◆ **Problem**:
The listing below holds a line with "This screenshot has height=250, width=428." and a later line with "Task: Open the 插图 illustrations icon". Write out those two lines and every line between them, exactly, and nothing else.

◆ **Exercise inputs**:
_ _ _ _

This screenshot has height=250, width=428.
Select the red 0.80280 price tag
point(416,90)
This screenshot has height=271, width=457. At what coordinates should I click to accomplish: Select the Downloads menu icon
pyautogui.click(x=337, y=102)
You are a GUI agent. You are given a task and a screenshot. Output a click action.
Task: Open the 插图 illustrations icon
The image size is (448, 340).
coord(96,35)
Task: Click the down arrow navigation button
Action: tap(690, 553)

_ _ _ _

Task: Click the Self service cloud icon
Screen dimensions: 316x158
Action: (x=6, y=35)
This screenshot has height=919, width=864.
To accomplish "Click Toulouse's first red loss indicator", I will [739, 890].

_ _ _ _

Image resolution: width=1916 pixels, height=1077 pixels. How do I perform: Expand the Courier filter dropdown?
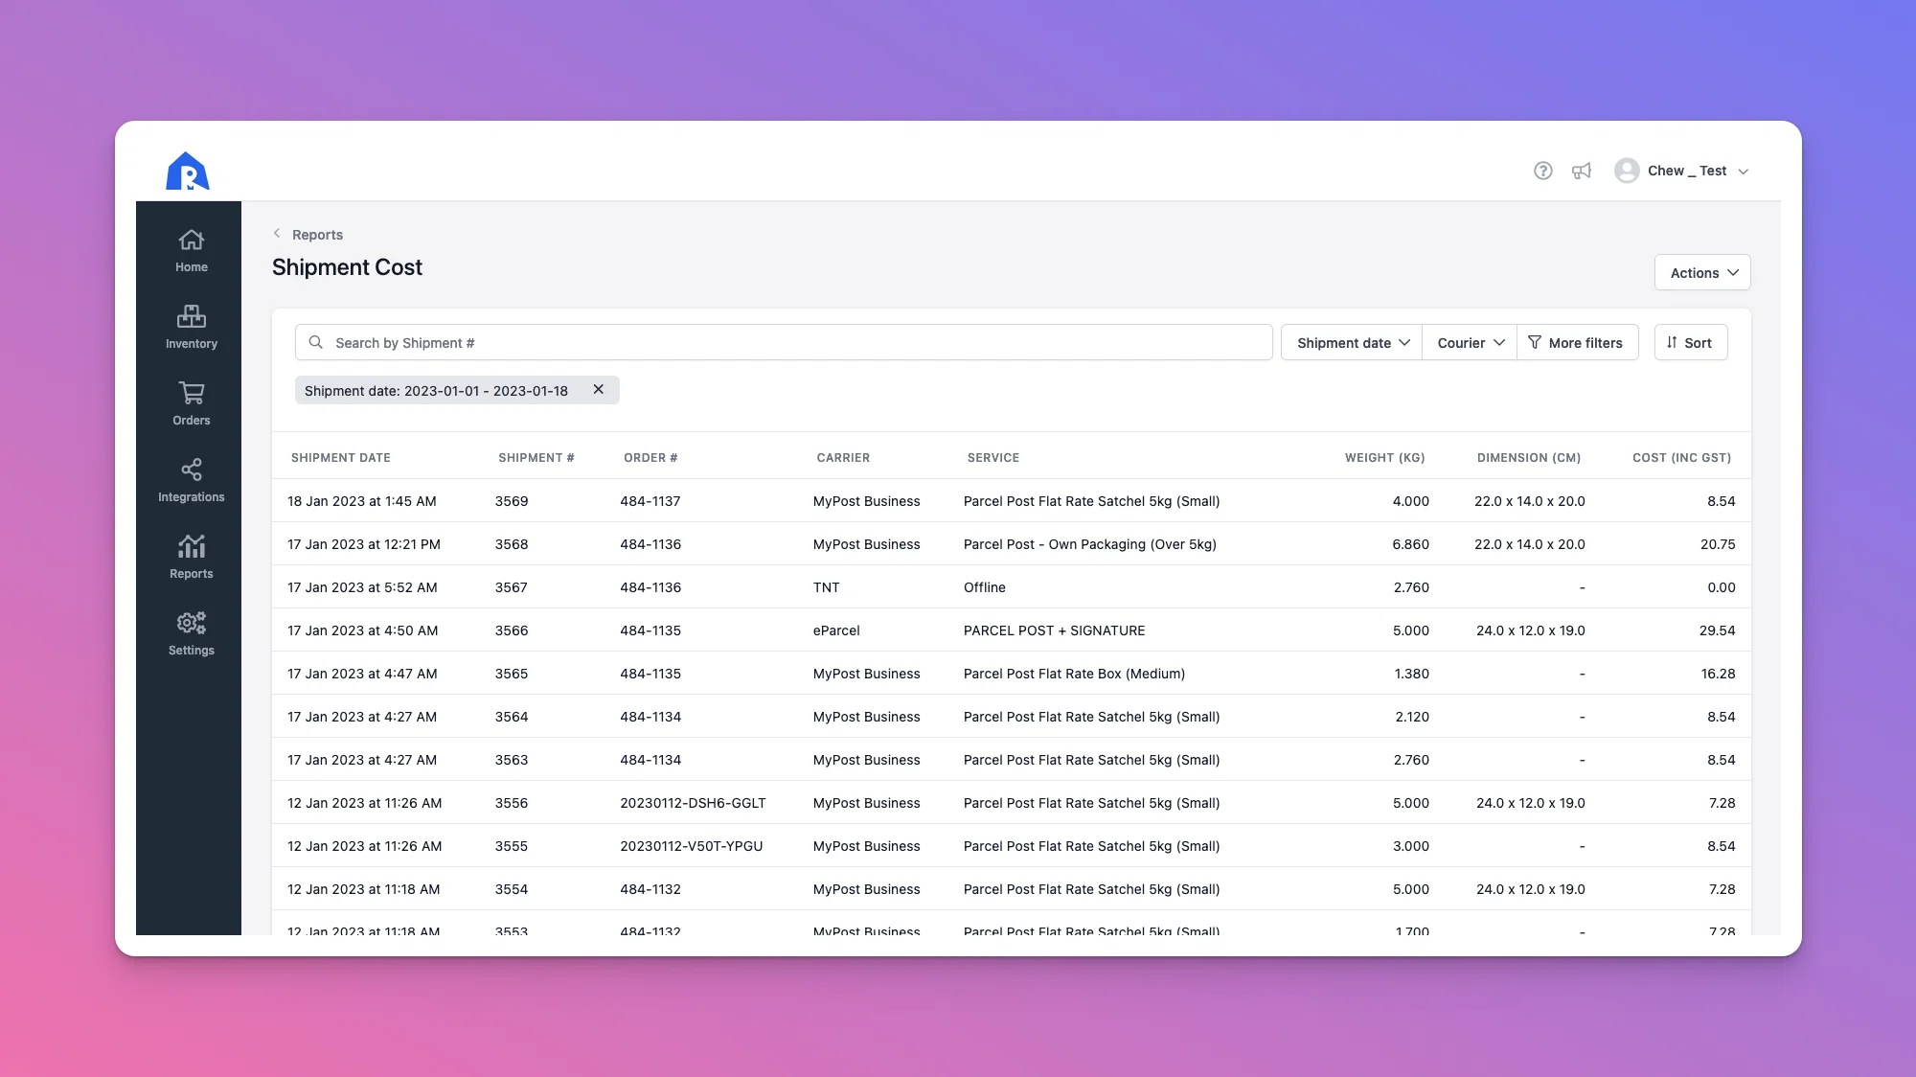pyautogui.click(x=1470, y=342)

_ _ _ _

◆ **Worked solution**:
This screenshot has height=250, width=428.
Select the red 0.80280 price tag
point(416,90)
This screenshot has height=271, width=457. At what coordinates should I click to accomplish: Select the Downloads menu icon
pyautogui.click(x=337, y=102)
You are a GUI agent. You are given a task and a screenshot. Output a click action.
Task: Open the 插图 illustrations icon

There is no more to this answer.